The Robot Uprising isn’t as violent as one would think…

I’ll admit that up until this last December-gift-giving-holiday, I wasn’t sure about this whole “Smart Home” nonsense.  Why in the heck would I want to control my lights with my phone, and why would I want to cave in to the Internet of Things craze that has been blasted all over the media and news outlets?  I had concerns, some of which are still valid, but some of which were put to ease.
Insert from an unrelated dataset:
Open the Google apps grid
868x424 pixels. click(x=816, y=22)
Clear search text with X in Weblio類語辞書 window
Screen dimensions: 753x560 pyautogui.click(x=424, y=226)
When my wife wanted an Alexa voice-activated assistant device, I was intrigued when I saw that it had several options for home automation.  Later that month, a friend of mine had completely switched away from one Home Automation system to another and was selling his gear off at a very nice price so I took the bait and decided to try it out.  I will be writing an article soon about my experiences with the Internet of Things, Home Automation, and the fun of trying to serial debug a finicky Wink Hub, but I’m drifting off topic here.  Suffice it to say that I have been very happy with my setup, with one glaring omission.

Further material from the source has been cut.